In that blog post we mentioned that even if an independent Scotland does get access to their geographical share of the North Sea oil reserves there still may be substantial macroeconomic instability due to the instability of oil revenues. Some readers wondered just how volatile these revenues might be.
Below we have included a graph that shows Scottish oil and gas exports as a percentage of GDP, Scotland's net exports as a percentage of GDP and finally the Brent oil price. (All data on Scotland is taken from the Scottish government statistics database while the Brent oil price data is sourced from FRED).
As we can see, Scotland's trade balances is dominated by oil and gas exports. When the latter rise/fall so too does the former. We can also see that Scotland's trade balance is, for this reason, extremely sensitive to movements in the oil price.
We should also note something rather important about the measures. Since we have measured oil and gas exports against GDP and since GDP is generally growing, in order for oil and gas exports to continue to buttress Scotland's trade surplus they must continuously grow in lockstep with GDP growth.
This means that, in order for Scotland to maintain a persistent trade surplus, either the price or quantity of oil and gas sold abroad must increase sufficiently over time to keep pace with GDP growth.
The fact of the matter is, however, that the amount of oil and gas Scotland sells abroad does not grow continuously over time. In part this is reflective of the fact that in order to increase the supply of oil sold abroad Scotland must make new oil and gas discoveries, and in part this is reflective of the fluctuations in the oil price.
The following graph maps the percentage change in total oil and gas exports against the oil price. What we see is a high degree of sensitivity of oil and gas exports to the price of oil.

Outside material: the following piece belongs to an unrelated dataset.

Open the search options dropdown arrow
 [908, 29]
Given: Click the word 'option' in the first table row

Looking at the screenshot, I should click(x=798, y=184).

Particularly concerning is that as the oil price has stopped climbing in the last three years the year-on-year increase in oil and gas exports in Scotland has fallen and even gone into the negative. This suggests that in the past decade Scotland has been relying on rising oil and gas prices to ensure that their oil and gas exports grew at pace with GDP.
This provides strong evidence for what we wrote about yesterday: namely, that an independent Scotland needs an extremely flexible macroeconomic framework which can deal with such potential shocks. To this we would now add that they also require a long-term plan because, as oil and gas reserves dwindle and price increases peter out, Scotland will need to replace this source of exports with new industries that are attractive to foreign buyers.